I'm having some trouble with "Show, don't tell" when come to writing, so I'd like some advice.

I'm trying to highlight the relationship and personality between these characters, but I'm unsure if this is considered telling because of the amount of dialogue involved, or if it would still be considered showing.

“What’s this master?” a soft feminine voice asked, “You’ll see”, he glanced toward the voice. The girl is in her birthday suit while drying her dual color hairs with a piece of cloth. “Uraag! “It’s improper to walk around like that “It’s not the first time I told you that”, “But..”, “No buts”, he cut her off with a raised voice. The girl’s head hangs low while frozen in place.

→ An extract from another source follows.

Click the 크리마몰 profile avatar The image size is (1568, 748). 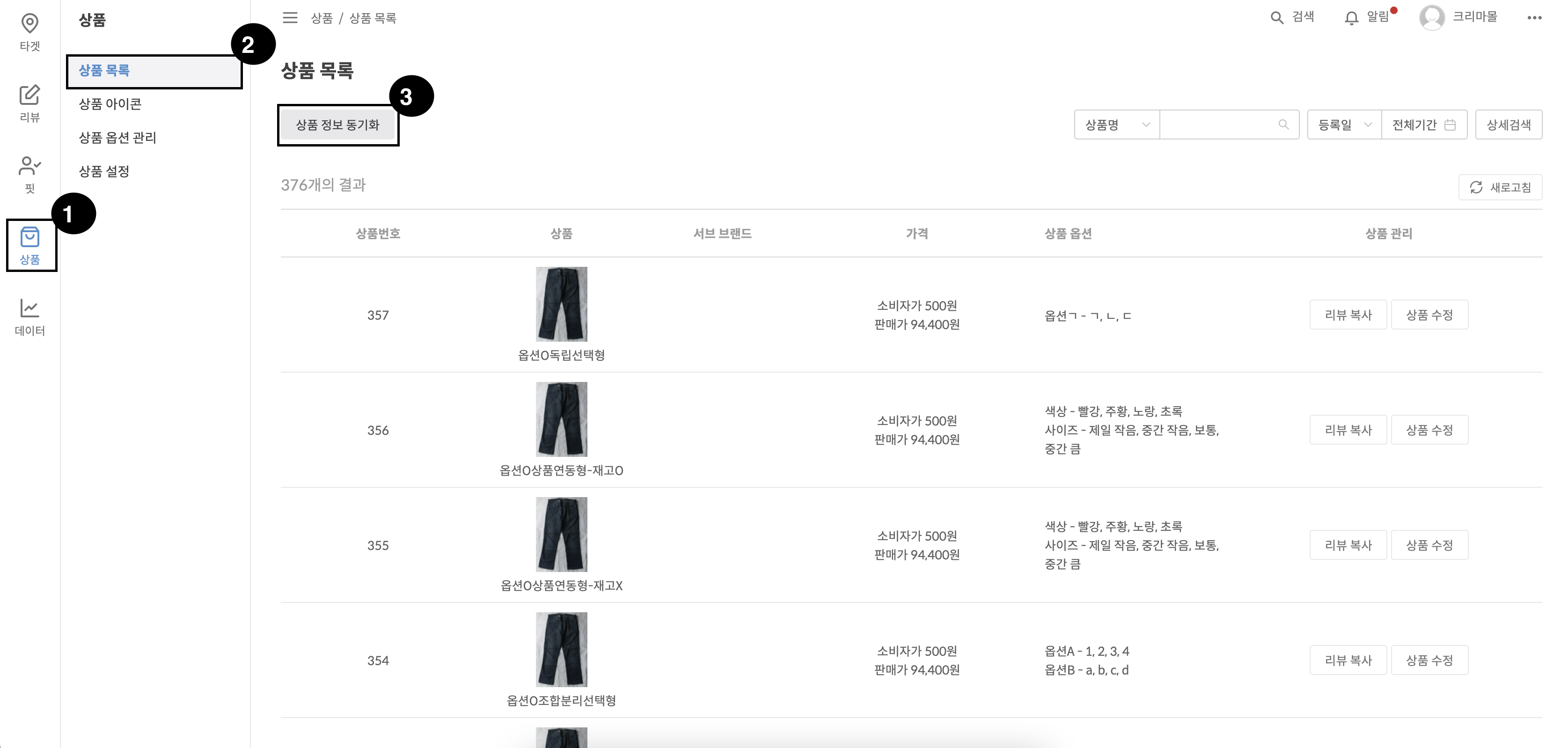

His crimson eyes closed and took a deep breath, he put both of his hands on her shoulder, “Uraag, you are 16 this year” he speaks softly. “You are of age”. He lifted her face up, her crimson eyes glistening but no flowing tears. “You are going to get hurt if you make this a habit “I’m not angry “I just want you to be safe” Understand?”, she nods in response. He puts his hand on her head, “Good girl, go change”, she walks back into the room while wiping her face with the clothes she uses to dry her hairs.

Is this showing or telling?

  • 4
    Off-topic, but you might want to look into writing.stackexchange.com/questions/16226/… In your current version, it's hard to keep track of who's talking due to everything being crammed into one paragraph and misplaced punctuation. Also, decide on one tense (past or present) and stick to it.
    – Llewellyn
    Aug 31, 2020 at 19:45

1 Answer 1


The amount of dialogue you use doesn’t directly determine whether you are telling or showing, it’s more about what you write.

In your example you’re showing us that Uraag is naive and innocent by having her walking around naked and not realising that it’s inappropriate. If her master had just said to her that she was naive and innocent that would have been telling us and similarly if the narrator had said that she was naive and innocent that too would be telling us, just without using dialogue.

In general showing rather than telling is about letting your readers draw their own conclusions from your character’s actions and so the amount of dialogue doesn’t matter as long as the character’s actions and dialogue feel natural and real.

As a case in point the master in your scene tells Uraag that he wants her to be safe, and while you are telling us this it’s also a natural thing for your character to say to comfort Uraag after bringing her to the brink of tears, so it doesn’t feel like telling rather than showing.